The sambar represents one of the most complex divides between north and south India. In the southern states, sambar (pronounced saam-baar) is a liquidy lentils-based thing that you can mix with rice, idli or dosa. In fact, we southern conservation biologists are so passionate about sambar (actually, so poorly funded) that we eat sambar rice three times a day in the field. Of course, we dont eat the deer – that is actually called a Mlavu in Tamil and Malayalam.
In the north, however, the deer is called sambar in Hindi (pronounced saam-bhur). And the liquidy dish called sambar was fairly unknown – until a few decades ago. Now, people from the south call the deer sambar (but pronounce it as saam-baar, like the liquidy thing). People from the north call the liquidy thing sambar (but pronounce it as saam-bhur, like the deer). Its all very confusing.

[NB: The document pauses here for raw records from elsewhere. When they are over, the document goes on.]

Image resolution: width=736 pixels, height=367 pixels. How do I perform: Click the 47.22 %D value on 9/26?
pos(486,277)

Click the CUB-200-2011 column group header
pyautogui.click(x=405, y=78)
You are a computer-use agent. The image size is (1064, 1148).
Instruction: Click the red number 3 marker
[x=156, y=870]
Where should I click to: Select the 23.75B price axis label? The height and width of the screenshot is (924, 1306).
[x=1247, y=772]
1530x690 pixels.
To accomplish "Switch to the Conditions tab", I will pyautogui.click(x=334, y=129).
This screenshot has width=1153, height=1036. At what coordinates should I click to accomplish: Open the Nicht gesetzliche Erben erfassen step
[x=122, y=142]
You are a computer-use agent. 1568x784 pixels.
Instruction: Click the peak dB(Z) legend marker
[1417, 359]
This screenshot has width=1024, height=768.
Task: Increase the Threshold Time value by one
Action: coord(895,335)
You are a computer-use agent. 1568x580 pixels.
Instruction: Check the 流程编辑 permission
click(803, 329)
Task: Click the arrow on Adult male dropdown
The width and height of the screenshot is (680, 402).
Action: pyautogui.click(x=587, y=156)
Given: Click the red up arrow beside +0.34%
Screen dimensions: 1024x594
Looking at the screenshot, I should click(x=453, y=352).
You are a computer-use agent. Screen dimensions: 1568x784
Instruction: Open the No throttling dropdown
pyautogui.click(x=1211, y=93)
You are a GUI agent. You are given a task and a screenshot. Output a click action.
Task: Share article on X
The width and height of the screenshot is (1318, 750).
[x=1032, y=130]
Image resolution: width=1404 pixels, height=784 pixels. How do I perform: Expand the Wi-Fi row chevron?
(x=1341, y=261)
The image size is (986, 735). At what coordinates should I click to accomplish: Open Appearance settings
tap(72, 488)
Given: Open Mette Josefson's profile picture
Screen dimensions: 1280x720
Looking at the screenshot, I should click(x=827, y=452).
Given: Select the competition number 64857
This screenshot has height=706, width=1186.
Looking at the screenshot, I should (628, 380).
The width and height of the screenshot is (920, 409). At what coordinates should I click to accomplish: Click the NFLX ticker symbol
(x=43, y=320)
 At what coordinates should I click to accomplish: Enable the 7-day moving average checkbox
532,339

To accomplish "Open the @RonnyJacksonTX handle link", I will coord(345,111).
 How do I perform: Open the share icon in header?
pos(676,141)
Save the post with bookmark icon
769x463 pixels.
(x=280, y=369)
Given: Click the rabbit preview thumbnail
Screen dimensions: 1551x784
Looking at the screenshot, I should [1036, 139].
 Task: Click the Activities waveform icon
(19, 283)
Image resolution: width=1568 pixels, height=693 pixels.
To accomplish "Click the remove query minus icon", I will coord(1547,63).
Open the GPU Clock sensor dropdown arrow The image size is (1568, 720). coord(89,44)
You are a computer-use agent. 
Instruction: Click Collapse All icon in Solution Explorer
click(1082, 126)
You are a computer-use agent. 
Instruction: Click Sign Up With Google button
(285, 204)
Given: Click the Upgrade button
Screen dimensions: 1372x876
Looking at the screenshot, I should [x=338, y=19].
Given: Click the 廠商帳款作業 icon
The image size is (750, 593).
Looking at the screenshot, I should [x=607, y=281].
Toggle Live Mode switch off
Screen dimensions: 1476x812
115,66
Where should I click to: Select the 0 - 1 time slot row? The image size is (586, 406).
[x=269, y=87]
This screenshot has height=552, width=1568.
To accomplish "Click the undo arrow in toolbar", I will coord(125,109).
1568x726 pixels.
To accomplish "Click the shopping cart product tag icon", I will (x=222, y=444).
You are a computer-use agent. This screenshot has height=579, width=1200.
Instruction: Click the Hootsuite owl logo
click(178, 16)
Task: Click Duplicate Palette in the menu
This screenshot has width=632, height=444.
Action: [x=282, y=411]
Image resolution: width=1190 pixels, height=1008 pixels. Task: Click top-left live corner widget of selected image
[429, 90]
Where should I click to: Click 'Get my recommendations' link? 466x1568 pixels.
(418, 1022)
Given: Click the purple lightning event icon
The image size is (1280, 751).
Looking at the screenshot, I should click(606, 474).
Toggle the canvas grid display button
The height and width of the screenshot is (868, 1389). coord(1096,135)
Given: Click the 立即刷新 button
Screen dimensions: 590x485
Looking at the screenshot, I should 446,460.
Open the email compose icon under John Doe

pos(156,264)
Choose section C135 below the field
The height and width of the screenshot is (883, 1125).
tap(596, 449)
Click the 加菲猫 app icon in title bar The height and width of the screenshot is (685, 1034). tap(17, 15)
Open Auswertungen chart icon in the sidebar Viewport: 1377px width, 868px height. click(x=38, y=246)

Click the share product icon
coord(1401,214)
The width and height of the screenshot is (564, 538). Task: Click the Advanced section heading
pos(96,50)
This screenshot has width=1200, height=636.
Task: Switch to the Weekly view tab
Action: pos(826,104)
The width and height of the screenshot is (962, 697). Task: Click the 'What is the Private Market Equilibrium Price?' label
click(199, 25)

Anyway, so what, you may wonder? After all the sambar deer mostly just stands around making stupid faces (the sambar dish also just stands around, but not making faces though):
But in the meantime, tigers, leopards and dholes are sneaking up and trying to eat it:
And that is one of the reasons the sambar is so important – it is a staple food item for threatened carnivores. You could even say that the sambar is the sambar-rice of the tiger world. Yes, particularly the fawns, in case you were wondering:
But the sambar is actually a tougher customer than you may think. The teeth are not that big, but a sambar could easily bite your finger off in case you decided to put your finger in its mouth. Not sure why you would do that though:
An angry male sambar can cause some trouble with his antlers:
And in fact, they use them in their fights for dominance. These can sometimes be hard fought, but more often they are decided within a minute:
.. though unfortunately, they sometimes seem to have trouble understanding what the target is!
They also decorate their antlers with branches as part of their mating rituals and dominance displays. The end result looks ridiculous:
… and some are less competent than others:
The weirdest thing about sambar, though is their ‘sore patches’. These are raw, bloody patches they get on their throats, which ooze out weird stuff that they likely use as part of their mating process (such as for territorial marking, or to indicate mating readiness):
Male sambar engage in this behavior called ‘preaching’, where they stand on their hind legs and rub their sore throats on to trees (more height = more range for the chemicals, same reason that small carnivores deposit their scat on top of elephant dung).
They keep coming back to the same tree, again and again, day after day, trying to overcome each others’ markings, making their patches more and more bloody….
And that is how a sambar lives its life. Preaching to a world that doesnt care.
Bonus question: Would a sambar like to eat sambar rice? That is a truly profound question with important philosophical implications. Being true scientists driven by the desire to advance the frontiers of human knowledge, we have experimentally tested this question. Sambar rice quickly gets stale in the heat, and we sometimes have to abandon it (and go hungry) if we postpone lunch for too long. Here are some sambar that are eating our remnant sambar rice. I think they like the salt.